Featuring: DEI Applicants Only, The Trevor Project, and Say Goodbye To Occupancy Limits?

LET’S TALK ABOUT IT…
Who Should Be Hired?

Is Poudre School District hiring the best teachers for our local students?

We imagine recruiting excellent candidates to Fort Collins would be relatively easy. Our area has so much to offer—a great place to raise a family, school choice, and all the sunshine. Given the struggling state of schools across the country, we assume PSD could easily attract and retain the best staff.

But what makes someone a fantastic teacher? Is it content expertise? Classroom management skills? Something else?

We wondered what the district looked for in candidates and found some clues.
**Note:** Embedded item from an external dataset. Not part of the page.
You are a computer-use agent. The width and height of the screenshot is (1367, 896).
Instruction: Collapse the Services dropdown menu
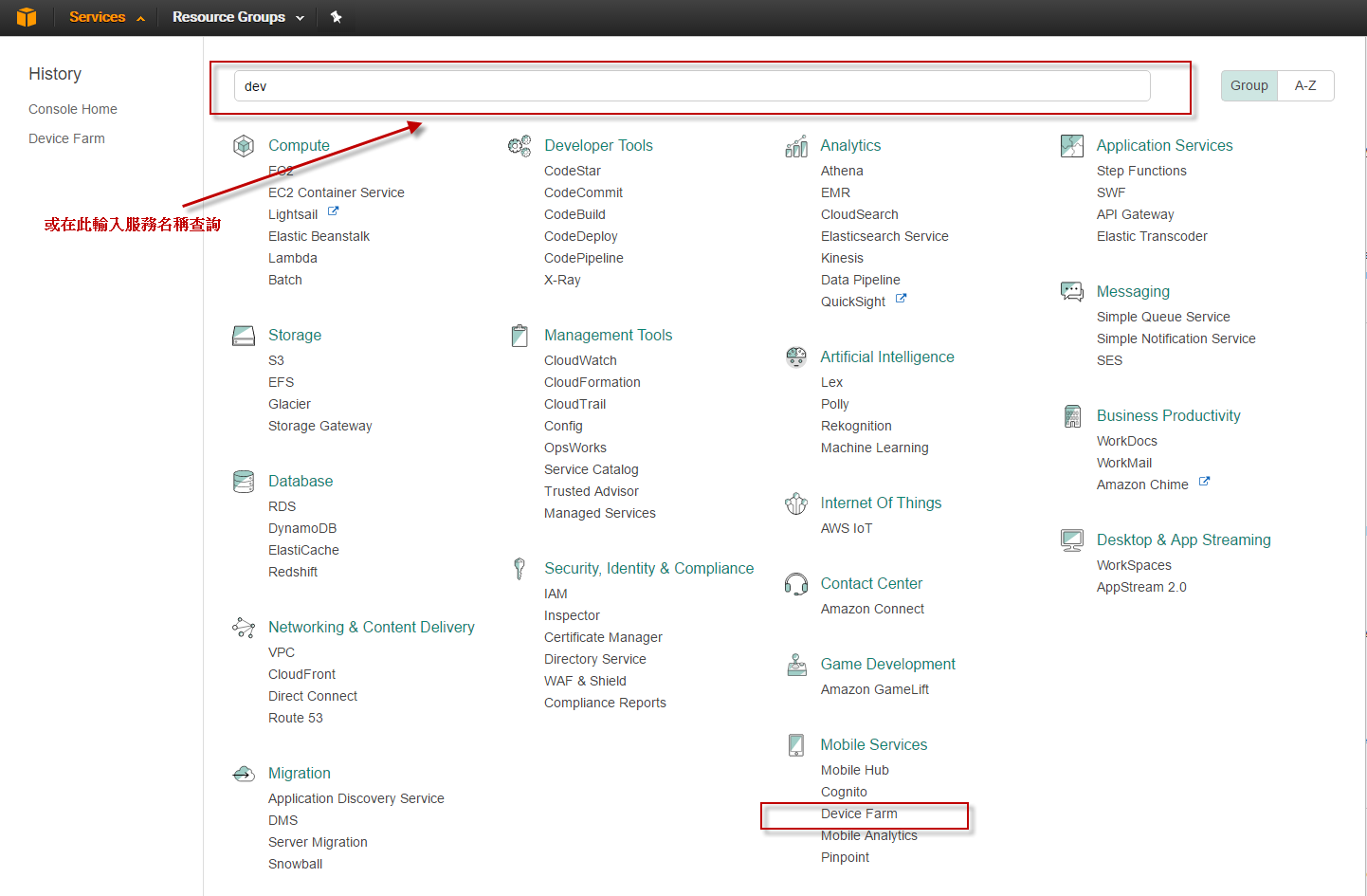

Those clues made us wonder if PSD’s hiring focus is on professional excellence or on the more controversial and polarizing diversity, equity, and inclusion political philosophy.

The first thing we found was a presentation to the PSD Board of Education delivered February of 2024. The presentation bluntly stated that PSD’s value—not priority, but value—is to incorporate DEI in everything that they do.

Next, we found a training that was delivered to PSD staff titled “Diversity, Equity, and Inclusion for Hiring”.  The presentation was filled with slides informing staff of their many hidden, elusive, and seemingly difficult to prove biases.  The presentation also informed staff that all standard PSD interviews must include a minimum of two DEI questions from the DEI Question Bank.

Provided examples of DEI questions included ones such as:

  • What was the last thing you did to challenge your own cultural self-awareness?

  • What does anti-racism mean to you?

    Describe your understanding of equity vs. equality?  Give us an example of how we would see equity in your work.

  • What is your philosophy for teaching and learning, especially regarding (sic) Diversity, Equity, and Inclusion?

Staff were provided a rubric for evaluating candidates’ adherence to the DEI philosophy (image below).

  • A weak candidate “has little to no vision for moving equity work forward”.

  • An average candidate “may show a prejudice, stereotype or bias, but then shows evidence of self-correction and/or evidence that they are working on getting better”. 

  • Candidates exhibiting ‘Exceptional’ adherence to the politically divisive DEI philosophy are ones who show “experience having actually implemented equity work in the past…or…shows great introspection and self-awareness as evidence that they are ready to diver deeper into equity work.”

We are left wondering if PSD’s hiring emphasis on DEI-philosophical alignment is the best hiring strategy?  If a candidate is able to demonstrate content expertise, but scores low on the DEI rubric, would the district not hire them?  What should the district’s hiring strategy be? What do you think?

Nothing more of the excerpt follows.